The project analyzes similarities and differences in student experience amongst demographic groups in order to shed light on the challenges of underrepresented students and inspire the community to take action, according to a press release. The survey statistics are edited onto photos of community members to show that the challenges of these groups are not just numbers.
Jarelle Franchela Boac, a School of Arts and Sciences junior, and Nikita Sharma, a School of Arts and Sciences sophomore, currently serve as the campus directors for The Percentage Project at Rutgers. Their roles include coordinating and organizing with the committee of editors, photographers and marketers at the University.
“We’re constantly meeting with our Percentage Project lead with weekly updates on how Rutgers is doing with collecting pictures and data for the mission, working with our committee and communicating with other organizations at Rutgers to help spread the word regarding The Percentage Project and our survey,” Boac and Sharma said.
Both campus directors said they were part of The Percentage Project board at Rutgers when the program was first launched in January 2020, but with the online format, constant communication and thorough marketing have been needed to get the project going.
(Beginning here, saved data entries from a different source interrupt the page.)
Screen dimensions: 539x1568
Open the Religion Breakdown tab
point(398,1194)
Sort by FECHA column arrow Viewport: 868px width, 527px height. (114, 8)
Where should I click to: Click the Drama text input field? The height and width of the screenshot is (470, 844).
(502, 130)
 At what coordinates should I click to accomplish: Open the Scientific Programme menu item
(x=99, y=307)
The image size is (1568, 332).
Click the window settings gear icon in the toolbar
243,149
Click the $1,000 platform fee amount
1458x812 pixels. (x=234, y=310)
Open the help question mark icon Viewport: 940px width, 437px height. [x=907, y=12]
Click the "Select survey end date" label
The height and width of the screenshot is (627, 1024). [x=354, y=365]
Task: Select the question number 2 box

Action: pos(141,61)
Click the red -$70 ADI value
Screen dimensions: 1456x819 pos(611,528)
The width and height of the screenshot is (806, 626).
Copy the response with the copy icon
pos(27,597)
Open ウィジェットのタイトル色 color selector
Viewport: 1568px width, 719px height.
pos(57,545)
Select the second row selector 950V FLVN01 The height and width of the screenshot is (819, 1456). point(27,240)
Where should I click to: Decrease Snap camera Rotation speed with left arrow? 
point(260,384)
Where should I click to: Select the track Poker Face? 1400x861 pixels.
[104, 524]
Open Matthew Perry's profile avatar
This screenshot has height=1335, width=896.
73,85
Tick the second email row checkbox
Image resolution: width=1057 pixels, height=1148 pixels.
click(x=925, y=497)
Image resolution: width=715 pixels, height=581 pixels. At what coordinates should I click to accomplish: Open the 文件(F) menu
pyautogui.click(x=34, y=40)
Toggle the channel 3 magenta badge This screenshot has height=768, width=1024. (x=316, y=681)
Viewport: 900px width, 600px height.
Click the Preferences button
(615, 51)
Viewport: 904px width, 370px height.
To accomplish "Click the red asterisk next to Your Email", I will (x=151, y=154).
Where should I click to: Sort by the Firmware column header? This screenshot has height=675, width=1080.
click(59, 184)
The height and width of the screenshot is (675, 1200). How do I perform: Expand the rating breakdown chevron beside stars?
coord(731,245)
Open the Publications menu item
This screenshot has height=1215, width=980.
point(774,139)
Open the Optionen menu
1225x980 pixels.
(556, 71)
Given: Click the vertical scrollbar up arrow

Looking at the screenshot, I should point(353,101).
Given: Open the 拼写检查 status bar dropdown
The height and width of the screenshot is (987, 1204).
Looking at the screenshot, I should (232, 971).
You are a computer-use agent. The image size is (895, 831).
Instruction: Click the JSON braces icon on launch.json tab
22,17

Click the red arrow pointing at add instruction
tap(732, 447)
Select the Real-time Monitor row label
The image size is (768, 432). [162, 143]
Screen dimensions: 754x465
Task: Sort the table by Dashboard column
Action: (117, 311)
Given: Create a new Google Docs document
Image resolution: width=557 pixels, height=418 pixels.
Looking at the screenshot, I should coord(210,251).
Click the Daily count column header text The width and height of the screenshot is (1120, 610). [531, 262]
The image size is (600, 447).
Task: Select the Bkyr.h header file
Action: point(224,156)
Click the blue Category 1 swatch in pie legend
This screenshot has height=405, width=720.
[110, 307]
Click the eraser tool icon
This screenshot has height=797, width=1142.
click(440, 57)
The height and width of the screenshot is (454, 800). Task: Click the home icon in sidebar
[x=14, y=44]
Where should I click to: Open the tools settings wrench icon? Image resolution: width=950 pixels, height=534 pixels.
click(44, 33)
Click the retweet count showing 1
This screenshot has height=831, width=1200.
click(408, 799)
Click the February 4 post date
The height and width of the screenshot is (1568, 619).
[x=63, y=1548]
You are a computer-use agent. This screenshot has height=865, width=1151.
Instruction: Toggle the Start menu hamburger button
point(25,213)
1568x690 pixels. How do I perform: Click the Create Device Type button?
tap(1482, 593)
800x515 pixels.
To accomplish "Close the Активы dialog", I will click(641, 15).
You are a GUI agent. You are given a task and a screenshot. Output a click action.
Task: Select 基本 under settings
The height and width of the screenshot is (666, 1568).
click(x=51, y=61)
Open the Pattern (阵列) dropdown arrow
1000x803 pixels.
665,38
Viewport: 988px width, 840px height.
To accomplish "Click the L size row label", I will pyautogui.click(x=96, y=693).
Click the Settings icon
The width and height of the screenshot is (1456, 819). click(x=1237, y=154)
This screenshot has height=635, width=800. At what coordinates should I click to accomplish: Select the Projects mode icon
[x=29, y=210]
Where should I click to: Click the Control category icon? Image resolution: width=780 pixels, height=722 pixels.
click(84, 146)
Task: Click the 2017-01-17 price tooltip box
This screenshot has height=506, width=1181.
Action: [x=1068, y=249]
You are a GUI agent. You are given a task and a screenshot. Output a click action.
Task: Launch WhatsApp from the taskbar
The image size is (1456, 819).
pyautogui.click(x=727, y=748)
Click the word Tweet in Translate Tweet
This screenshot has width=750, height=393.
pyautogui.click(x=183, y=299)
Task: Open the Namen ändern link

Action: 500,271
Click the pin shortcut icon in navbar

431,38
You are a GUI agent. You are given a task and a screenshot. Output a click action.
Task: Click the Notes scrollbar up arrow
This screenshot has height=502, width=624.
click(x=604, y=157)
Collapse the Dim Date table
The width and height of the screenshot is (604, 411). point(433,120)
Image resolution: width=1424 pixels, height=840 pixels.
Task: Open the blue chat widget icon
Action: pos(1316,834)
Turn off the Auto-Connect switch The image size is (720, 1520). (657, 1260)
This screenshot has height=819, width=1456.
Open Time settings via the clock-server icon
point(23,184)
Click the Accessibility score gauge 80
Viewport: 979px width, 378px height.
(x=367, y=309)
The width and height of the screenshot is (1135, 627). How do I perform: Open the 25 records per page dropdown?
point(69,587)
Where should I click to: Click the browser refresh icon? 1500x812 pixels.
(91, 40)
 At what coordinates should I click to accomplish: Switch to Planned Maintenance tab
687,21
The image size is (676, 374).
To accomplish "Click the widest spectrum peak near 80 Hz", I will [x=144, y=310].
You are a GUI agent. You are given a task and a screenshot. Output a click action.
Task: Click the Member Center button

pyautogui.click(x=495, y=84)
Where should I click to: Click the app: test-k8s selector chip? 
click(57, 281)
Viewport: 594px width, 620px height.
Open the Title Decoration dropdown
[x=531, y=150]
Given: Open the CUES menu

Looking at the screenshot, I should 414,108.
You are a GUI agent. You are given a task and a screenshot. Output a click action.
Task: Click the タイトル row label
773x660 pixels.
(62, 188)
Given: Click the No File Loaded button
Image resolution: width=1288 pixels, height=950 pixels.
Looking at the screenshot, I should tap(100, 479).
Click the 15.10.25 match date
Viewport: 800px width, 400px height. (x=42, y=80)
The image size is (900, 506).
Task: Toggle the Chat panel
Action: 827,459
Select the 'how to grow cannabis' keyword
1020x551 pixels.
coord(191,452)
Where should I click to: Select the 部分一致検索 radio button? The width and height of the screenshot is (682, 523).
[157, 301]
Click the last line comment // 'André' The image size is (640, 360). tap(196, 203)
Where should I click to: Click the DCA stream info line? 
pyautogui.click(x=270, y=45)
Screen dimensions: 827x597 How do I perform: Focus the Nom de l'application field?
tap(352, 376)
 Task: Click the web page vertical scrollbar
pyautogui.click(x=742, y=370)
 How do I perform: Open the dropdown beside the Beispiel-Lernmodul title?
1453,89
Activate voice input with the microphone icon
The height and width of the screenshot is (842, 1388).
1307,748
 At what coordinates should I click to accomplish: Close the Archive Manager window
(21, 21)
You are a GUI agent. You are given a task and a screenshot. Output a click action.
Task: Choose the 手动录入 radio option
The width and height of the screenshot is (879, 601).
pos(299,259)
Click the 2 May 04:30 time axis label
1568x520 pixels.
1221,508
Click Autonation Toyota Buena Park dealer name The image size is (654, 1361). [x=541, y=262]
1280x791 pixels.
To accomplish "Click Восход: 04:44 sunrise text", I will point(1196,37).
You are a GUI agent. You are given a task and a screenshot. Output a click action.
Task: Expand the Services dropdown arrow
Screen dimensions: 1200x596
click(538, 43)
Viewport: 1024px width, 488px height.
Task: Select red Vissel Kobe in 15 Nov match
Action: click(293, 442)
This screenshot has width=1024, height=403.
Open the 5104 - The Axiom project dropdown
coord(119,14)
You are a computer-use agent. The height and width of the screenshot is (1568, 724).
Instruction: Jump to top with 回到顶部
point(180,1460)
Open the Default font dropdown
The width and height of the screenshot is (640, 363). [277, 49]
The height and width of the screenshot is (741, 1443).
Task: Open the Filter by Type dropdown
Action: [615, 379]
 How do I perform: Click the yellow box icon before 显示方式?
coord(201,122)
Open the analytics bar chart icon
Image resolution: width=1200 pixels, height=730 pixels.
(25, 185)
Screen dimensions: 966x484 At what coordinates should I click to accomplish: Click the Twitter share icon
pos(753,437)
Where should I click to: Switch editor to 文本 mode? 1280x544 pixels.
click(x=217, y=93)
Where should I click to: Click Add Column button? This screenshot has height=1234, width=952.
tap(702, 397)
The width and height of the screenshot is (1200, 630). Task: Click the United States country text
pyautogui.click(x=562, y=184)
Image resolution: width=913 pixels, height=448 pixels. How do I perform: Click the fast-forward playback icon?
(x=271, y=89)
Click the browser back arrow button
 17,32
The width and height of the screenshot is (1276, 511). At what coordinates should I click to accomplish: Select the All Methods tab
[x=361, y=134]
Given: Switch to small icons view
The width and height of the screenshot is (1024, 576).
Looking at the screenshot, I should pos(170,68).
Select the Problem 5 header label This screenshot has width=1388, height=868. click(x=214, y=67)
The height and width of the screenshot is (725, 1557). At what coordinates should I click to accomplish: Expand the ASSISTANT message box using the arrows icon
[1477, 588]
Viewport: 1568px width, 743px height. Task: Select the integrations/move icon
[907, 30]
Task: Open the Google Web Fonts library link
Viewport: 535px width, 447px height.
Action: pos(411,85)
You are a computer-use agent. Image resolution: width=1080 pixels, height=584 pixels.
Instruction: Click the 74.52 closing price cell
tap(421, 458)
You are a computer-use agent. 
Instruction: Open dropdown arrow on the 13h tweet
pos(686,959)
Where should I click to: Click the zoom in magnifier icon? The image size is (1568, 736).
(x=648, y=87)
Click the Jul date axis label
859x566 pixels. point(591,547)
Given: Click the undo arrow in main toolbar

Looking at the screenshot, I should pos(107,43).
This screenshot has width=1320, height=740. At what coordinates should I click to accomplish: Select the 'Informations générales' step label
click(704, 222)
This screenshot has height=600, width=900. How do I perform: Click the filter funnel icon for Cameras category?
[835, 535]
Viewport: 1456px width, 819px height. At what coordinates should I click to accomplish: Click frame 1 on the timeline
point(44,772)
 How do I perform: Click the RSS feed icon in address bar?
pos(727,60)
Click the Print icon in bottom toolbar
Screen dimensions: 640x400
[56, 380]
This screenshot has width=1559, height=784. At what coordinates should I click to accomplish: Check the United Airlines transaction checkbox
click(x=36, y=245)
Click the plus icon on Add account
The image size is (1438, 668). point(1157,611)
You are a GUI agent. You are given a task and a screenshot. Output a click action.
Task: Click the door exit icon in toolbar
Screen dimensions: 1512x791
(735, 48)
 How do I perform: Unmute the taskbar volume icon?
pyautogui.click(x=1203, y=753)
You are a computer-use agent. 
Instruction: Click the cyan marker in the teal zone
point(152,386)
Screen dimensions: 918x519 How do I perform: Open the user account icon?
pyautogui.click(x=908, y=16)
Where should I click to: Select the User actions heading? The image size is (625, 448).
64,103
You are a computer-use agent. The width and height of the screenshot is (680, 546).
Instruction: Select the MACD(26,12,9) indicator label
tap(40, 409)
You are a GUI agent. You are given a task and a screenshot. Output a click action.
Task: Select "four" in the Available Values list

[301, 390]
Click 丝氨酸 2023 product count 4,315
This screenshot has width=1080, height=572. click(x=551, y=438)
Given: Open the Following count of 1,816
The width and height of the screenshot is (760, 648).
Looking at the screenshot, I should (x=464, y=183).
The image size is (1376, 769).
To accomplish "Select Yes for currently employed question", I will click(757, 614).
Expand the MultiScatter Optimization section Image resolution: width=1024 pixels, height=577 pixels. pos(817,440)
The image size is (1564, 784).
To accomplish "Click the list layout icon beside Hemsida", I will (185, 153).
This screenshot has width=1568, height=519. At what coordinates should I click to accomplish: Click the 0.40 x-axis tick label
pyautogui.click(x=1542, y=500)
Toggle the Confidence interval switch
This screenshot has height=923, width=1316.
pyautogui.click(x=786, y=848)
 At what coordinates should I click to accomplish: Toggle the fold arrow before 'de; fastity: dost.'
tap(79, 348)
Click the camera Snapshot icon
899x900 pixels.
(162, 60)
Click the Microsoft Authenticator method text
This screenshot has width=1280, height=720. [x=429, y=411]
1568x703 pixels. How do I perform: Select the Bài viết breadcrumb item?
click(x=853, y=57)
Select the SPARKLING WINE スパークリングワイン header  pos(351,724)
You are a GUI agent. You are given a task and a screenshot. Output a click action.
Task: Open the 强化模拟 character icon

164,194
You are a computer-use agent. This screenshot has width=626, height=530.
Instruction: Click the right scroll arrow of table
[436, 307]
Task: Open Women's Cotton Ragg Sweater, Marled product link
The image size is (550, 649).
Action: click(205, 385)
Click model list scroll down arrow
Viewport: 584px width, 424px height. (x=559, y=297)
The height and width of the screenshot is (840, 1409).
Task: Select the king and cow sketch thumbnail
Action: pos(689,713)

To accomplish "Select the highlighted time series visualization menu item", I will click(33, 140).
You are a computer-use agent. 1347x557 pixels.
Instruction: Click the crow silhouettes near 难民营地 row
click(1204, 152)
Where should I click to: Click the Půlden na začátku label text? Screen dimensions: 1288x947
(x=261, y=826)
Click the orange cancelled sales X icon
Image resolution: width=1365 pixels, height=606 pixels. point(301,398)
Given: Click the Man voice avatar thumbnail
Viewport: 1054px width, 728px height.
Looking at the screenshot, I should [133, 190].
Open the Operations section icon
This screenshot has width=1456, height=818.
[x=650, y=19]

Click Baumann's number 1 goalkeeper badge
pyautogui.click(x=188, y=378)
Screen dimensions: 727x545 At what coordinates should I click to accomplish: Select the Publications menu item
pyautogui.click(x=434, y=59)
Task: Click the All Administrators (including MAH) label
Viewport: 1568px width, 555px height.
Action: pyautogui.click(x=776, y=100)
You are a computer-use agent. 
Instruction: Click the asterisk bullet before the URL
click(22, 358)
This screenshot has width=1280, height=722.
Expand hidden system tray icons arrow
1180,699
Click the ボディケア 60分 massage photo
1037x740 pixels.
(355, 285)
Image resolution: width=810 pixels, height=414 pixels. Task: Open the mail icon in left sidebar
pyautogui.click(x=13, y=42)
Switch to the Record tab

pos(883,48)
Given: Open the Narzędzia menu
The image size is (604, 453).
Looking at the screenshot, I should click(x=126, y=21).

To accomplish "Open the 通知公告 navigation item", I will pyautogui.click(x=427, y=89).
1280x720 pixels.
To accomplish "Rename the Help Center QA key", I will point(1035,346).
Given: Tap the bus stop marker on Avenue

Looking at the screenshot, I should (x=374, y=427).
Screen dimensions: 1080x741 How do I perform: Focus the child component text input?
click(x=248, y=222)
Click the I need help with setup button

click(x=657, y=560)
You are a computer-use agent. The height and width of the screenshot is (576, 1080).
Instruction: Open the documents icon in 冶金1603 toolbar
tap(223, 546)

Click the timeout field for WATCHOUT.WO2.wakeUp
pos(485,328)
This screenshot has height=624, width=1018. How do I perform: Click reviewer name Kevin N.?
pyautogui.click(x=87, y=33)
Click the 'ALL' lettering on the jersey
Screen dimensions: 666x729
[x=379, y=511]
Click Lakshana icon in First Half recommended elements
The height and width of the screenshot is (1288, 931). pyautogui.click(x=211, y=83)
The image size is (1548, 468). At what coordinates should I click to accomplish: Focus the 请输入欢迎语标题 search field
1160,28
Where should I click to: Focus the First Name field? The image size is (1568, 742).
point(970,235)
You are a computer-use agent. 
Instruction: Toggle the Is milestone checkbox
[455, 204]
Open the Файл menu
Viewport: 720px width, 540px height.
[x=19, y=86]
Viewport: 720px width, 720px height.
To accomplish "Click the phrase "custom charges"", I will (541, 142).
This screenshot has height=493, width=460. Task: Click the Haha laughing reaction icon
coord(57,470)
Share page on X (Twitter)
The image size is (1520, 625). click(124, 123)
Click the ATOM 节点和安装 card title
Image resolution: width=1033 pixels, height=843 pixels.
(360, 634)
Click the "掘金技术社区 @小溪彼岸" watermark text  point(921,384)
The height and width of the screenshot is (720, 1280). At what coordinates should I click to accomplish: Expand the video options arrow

“I was so excited to join the board because I’d have the opportunity to contribute to something which helps spotlight the microaggressions minorities face in tech as well as areas we can improve on in Rutgers tech,” Boac said. “With the success of our first ever launch last year, you can just imagine how motivated we were to keep up the momentum this year as campus directors and to coordinate with the department to help make the necessary changes needed.”
Sharma said that as a campus director, it has been incredibly exciting to see Rutgers students submit photos and support the cause, even in a remote learning setting, as well as see The Percentage Project teamwork to edit photos and spread word about the project.
Sarah McNey, a School of Arts and Sciences sophomore, said that she joined The Percentage Project team this year as a photo editor, and her role has largely consisted of editing photos and ensuring everything adheres to publishing standards.
She said that working with The Percentage Project this semester has been extremely rewarding, and she plans to continue working with the organization both as a committee member for the Rutgers chapter and as a member of the larger organization's technology team, where she will be working on data visualization projects.
Boac and Sharma will also continue to work with The Percentage Project as software engineers, where they will be working on renovating the website and organizing data in creative ways.
“I've always been passionate about making computer science an equal playing field for all, so my interests align perfectly with the mission of The Percentage Project,” McNey said. “I think it's great that the organization aims to highlight the hardships that underrepresented students face at the university level — these inequalities explain a lot about why the tech industry looks the way it does today, and I hope that shedding light on them helps improve university computer science departments nationwide.”
This year, The Percentage Project survey had more than 200 participants from Rutgers and asked questions about students' experiences with faculty and peers, sexual violence, pressure regarding internships and if students felt that the University provides enough resources for success, Boac and Sharma said.
Some results from the survey included that 94 percent of women and 85 percent of men think conscious and unconscious biases against certain groups based on gender still exist today, and 34 percent of women and 26 percent of men have seriously considered leaving their tech-related field of study, they said.
Additionally, more men than women felt comfortable asking questions during office hours and believed that students from every background have an equal chance to succeed at Rutgers.
Sharma and Boac said the organization is working with the Department of Computer Science to share these findings in order to bring awareness to these issues and spark conversation between faculty and peers as to how they can better support one another, especially during uncertain times.
“Our hope is that we can create new programs and initiatives, or build upon existing ones we have currently, to uplift tech students and provide them with accessible resources to succeed and have an accepting/friendly community in college,” they said.